— Objective —
Convert the entries starting at the line with "You are a computer-use agent." and ending at the line with "click(88, 47)" into a Markdown table with two columns, Row and Text, skipping any blank lines. Leave the pictures out of the table.

====== Dataset entries

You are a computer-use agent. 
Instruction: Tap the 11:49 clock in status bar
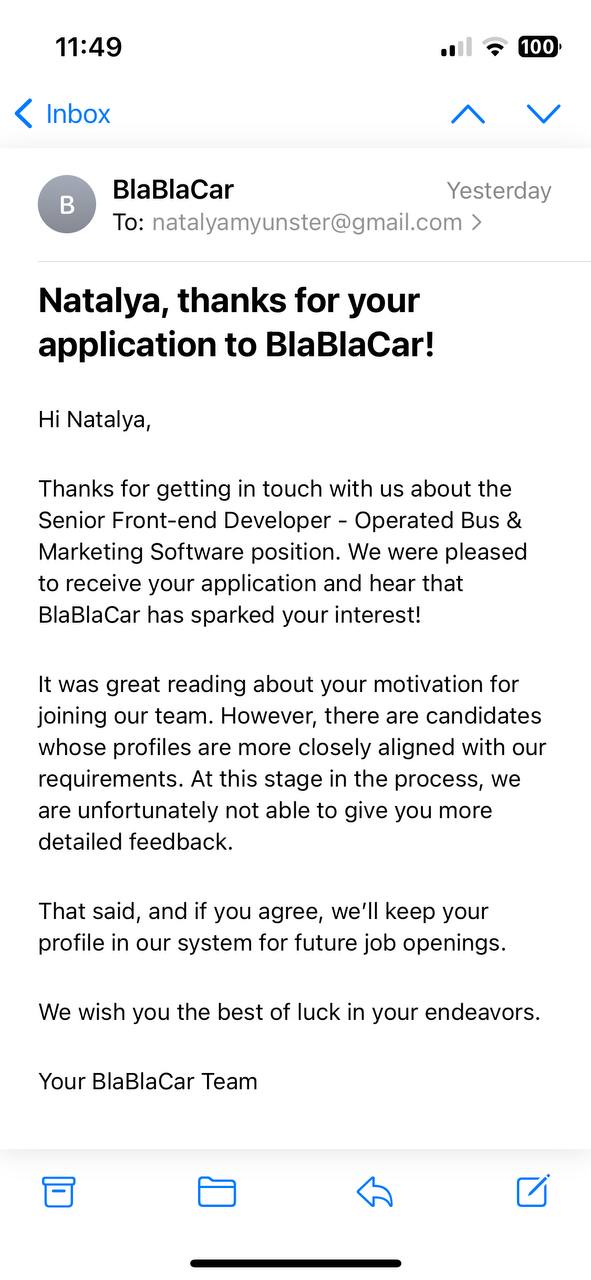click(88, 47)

============
====== Dataset entries

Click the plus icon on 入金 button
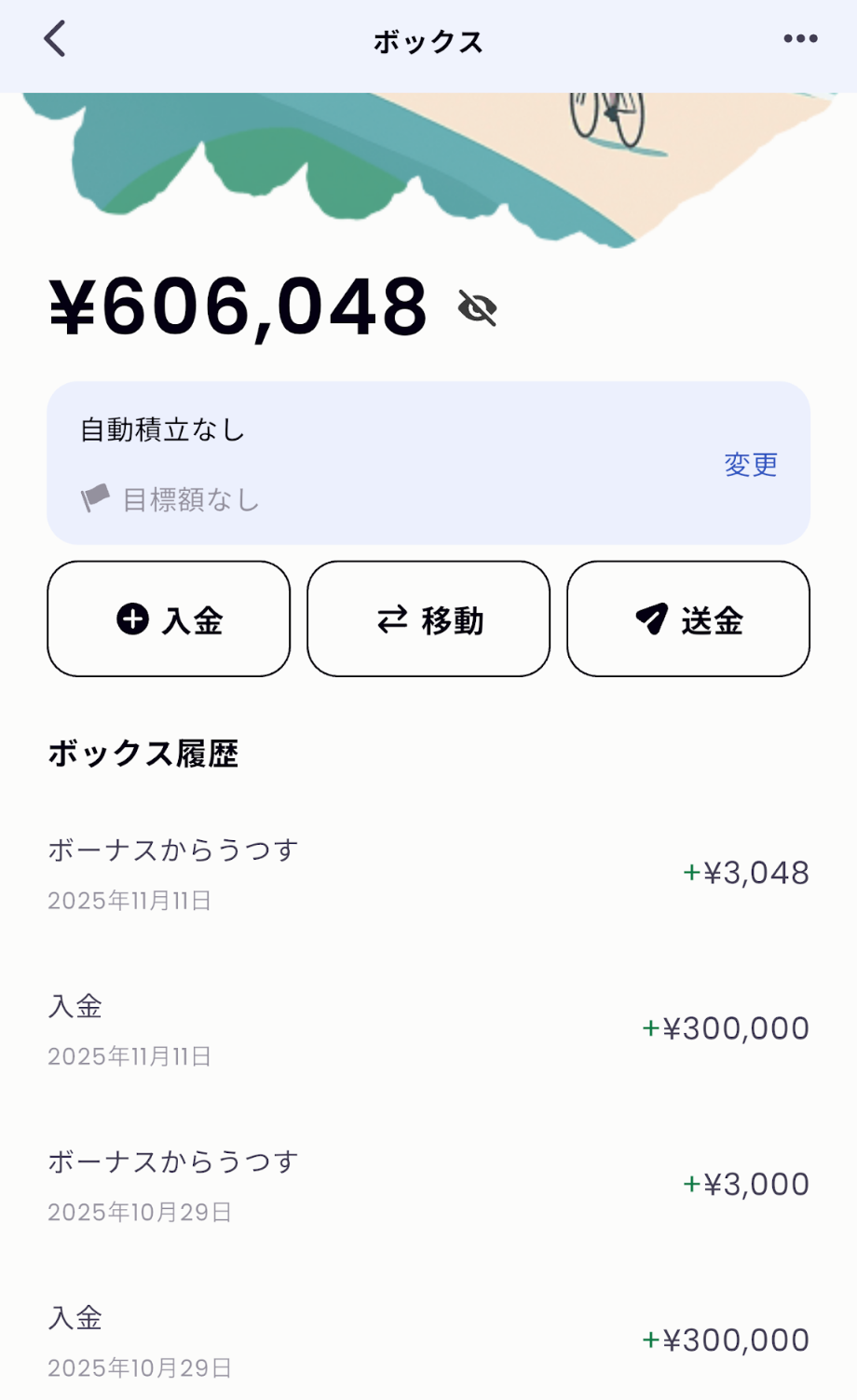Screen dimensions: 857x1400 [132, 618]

============

— Written answer —
| Row | Text |
|---|---|
| 1 | You are a computer-use agent.  |
| 2 | Instruction: Tap the 11:49 clock in status bar |
| 3 | click(88, 47) |